自動ドアが開くと「いらっしゃいませ」の声が響く。ありふれたコンビニの風景だが、この店舗は少し様子が異なっている。接客スタッフが液晶画面に映ったアバター(分身)なのだ。2022年11月下旬、都内にオープンした実験店「グリーンローソン」はアバターを導入し、障害などで店舗への出勤が難しい人でも遠隔地からリモートで働ける環境づくりを目指す。25年度までに全国100店規模まで拡大するのが目標だ。デジタル化により日本の未来を明るく照らすことはできるのか。

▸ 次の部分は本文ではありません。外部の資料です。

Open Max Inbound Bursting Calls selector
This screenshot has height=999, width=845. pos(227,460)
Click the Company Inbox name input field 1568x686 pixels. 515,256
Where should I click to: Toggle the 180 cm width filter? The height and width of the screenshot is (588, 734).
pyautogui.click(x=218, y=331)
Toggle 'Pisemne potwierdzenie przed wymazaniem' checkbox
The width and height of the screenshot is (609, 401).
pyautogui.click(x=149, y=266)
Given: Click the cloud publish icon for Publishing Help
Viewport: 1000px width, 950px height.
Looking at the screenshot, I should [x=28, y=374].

社長の竹増貞信氏に聞いた。
![竹増貞信[たけます・さだのぶ] 氏](https://cdn-business.nikkei.com/atcl/gen/19/00371/122100062/p1.jpg?__scale=w:350,h:487&_sh=0d2021030d)
アバター接客など先端技術を盛り込んだ実験店「グリーンローソン」の1号店が今冬、都内にオープンしました。この店舗に込めた思いを教えてください。

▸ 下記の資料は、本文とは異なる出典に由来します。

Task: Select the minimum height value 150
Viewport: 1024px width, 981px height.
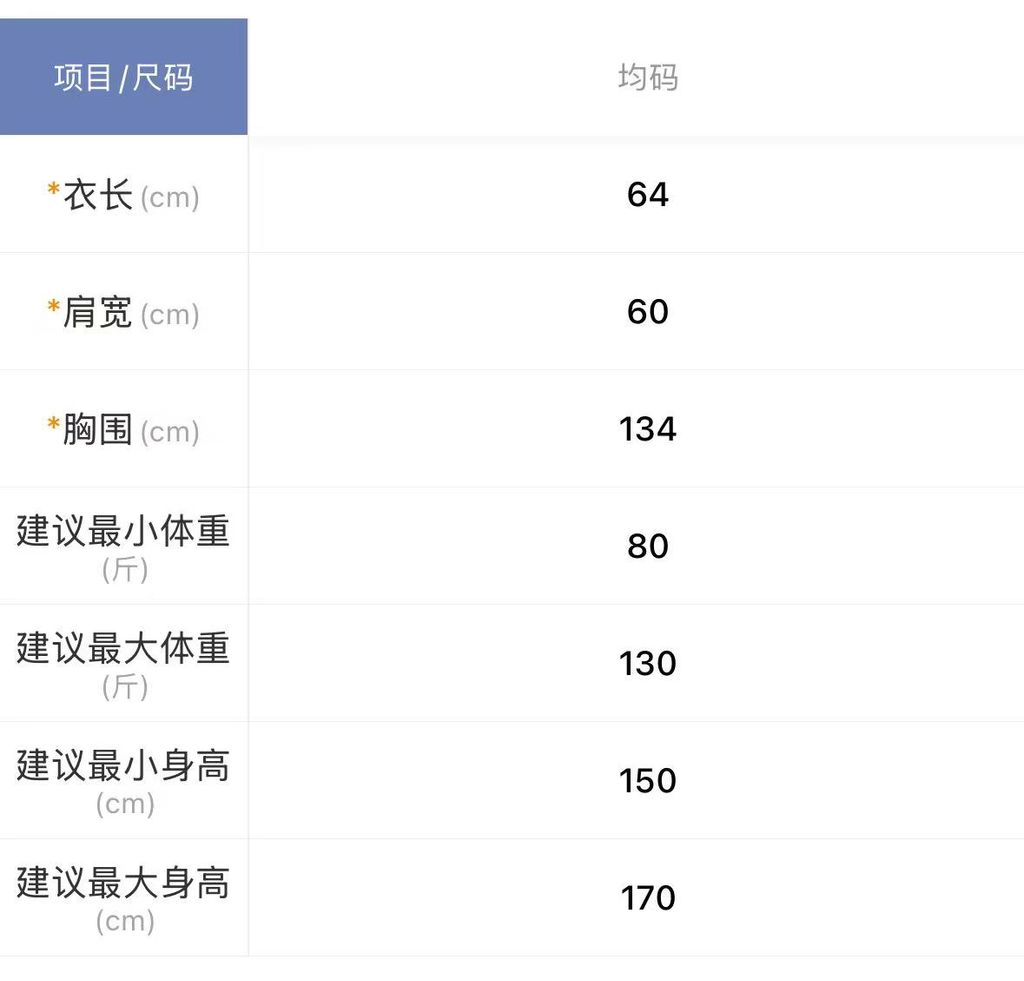Action: click(x=647, y=780)

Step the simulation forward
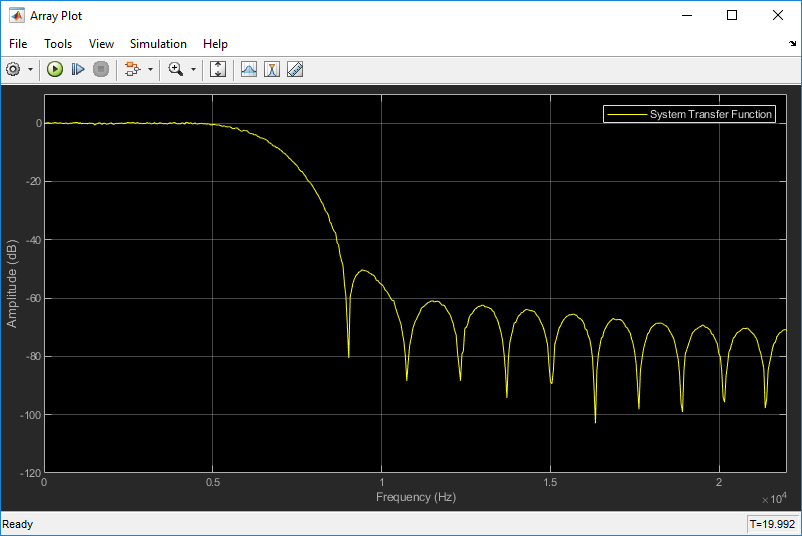pos(78,69)
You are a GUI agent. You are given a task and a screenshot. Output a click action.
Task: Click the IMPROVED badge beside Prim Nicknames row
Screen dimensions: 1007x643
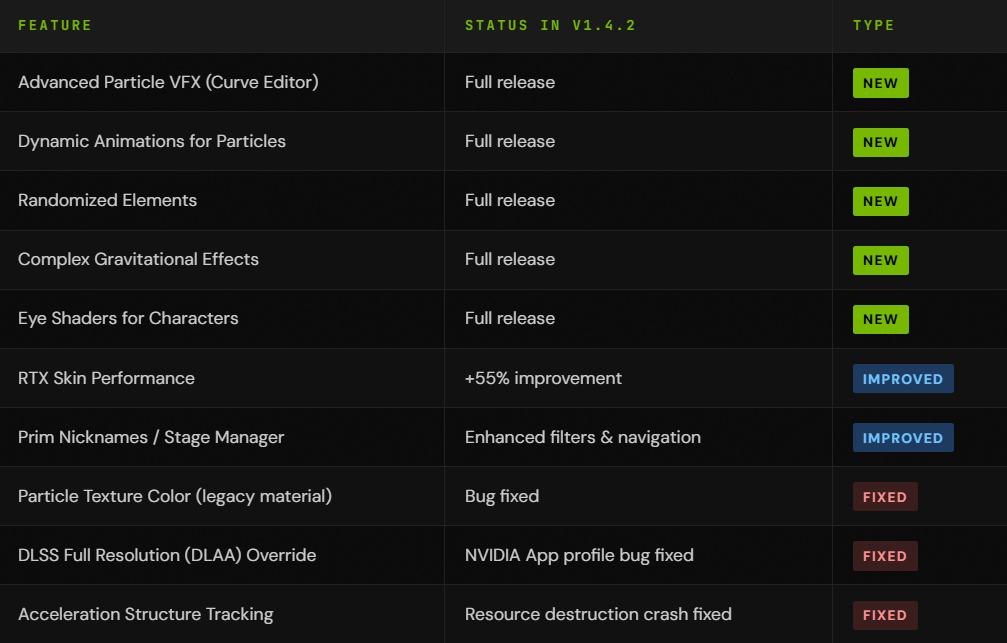(902, 437)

竹増貞信・ローソン社長(以下、竹増氏):アバターのプロデュース事業などを手掛けるAVITA(アビータ、東京・品川)のサービスを導入しました。遠隔地にいるオペレーターが声のほかに身ぶりや表情を通じて、接客の一部を担います。AVITAのCEO(最高経営責任者)を務める石黒浩・大阪大学教授から話を聞いていて「社会に広げていきたい」という思いを強く感じたんですね。

印象的なのが「障害などがあってベッド生活を強いられる人でも、自分のなりたい姿になって働くことができるんです」という言葉でした。僕らも一緒に、そういう働き方がスタンダードとなるような社会をつくりたいと思った。新技術なので課題も出てくるでしょうが、その度に解決していけばいいと考えています。
来店客の反応はいかがでしょうか。
竹増氏:「機械とやりとりしているんじゃないのね」「温かさを感じることができますね」といった声をいただいています。今はまだ1店舗ですが、複数店舗で導入が進めば、生産性が向上するでしょう。DX(デジタルトランスフォーメーション)を活用して単なる省人化ではなく、店舗の生産性を上げ、お客さまの評価も上げて、働く方の賃金も上げる。ベストミックスを保ちながら未来にチャレンジしていこうと考えています。